■ **Tasks for this exercise**:
**A)** Identify every group that the passage on white Americans names as possibly forming a people distinct from Americans as a whole.
**B)** Write the next part of the passage on white Americans, beginning after its final sentence.

■ **Supplied passage**:
- - - - -

It’s a great topic, but it occurred to me that for plenty of us white folks, myself included, the first step is figuring out what white folks are in the first place. During my discussion with Umar about white Muslims and the comments from different people that followed, a common idea that came up was that white people are a distinct race of people with distinct culture and traits, and by distinct I mean distinct from what is meant by American.
I’ve benefited personally from looking at things this way: that white people are simply Americans who enjoy white privilege. They do not rise to the level of a culture or race distinct from American in the sense that Blackamericans, Arab-Americans or Native Americans may. With the latter, there are certain shared histories, experiences, languages or dialects, specific geographic origins, artifacts of culture and/or a sense of community that binds them together into a distinct people set apart from Americans as a whole.
To set white people as a category equivalent to the rest is to exclude non-whites from what it means to be American or to assume that there is no shared set of American culture, which ultimately perpetuates white privilege. White people are [among] the undifferentiated mass of Americans, with the single and of course very significant difference that they enjoy white privilege. That is not to say that white Americans are all the same, rather that the term “white” doesn’t connote anything in particular about them that “American” does not, except the receipt and quite possibly the exercise of white privilege. White privilege and institutionalized racism are a tremendous negative force in American society, most certainly, and many aspects of American culture have been used as a vehicle for white supremacy. But it still doesn’t transform white-skinned people into a People called White in any meaningful or positive way.

- - - - -

■ **Excerpted data**:

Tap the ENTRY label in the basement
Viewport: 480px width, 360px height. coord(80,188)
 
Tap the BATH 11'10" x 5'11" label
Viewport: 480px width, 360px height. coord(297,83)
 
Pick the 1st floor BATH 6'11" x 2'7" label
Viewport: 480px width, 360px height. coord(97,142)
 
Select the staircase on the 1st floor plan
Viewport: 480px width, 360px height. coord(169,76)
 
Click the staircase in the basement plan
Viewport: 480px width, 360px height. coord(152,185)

- - - - -

■ **Written answers**:
**A)** Blackamericans, Arab-Americans and Native Americans.

**B)**
So with that as a starting point, I’ve been surprised to find in some white convert quarters the assumption that white people are a People with a capital “P”. I’ve met white converts who spoke of themselves as Caucasian and meant or implied by that some connection with the muslim peoples of the Caucasus, like the Chechens and so on. No doubt for the white convert finding himself a minority for the first time there may be some comfort in knowing that there are people who look like them who are muslim. But it ends at the resemblance. White Americans do not have much in common with the many muslim peoples of Europe and the Caucasus beyond skin tone. I imagine that the Quranic verse that God created man into various nations and tribes may lead some white converts to go looking for their tribe. But there is no reason to imagine that the nations and tribes God created are immutable, unchangeable or even have any intrinsic value in front of the Creator! For we know with certainty that nations have been raised up and destroyed, that tribes have come and gone, that languages have arisen, changed and disappeared. The message of the verse is the second clause, so that we may know one another. If you, the white American convert, have some particular connection to your European heritage, good for you. But your pre-American ancestry has only as much significance to who you are as you attach to it.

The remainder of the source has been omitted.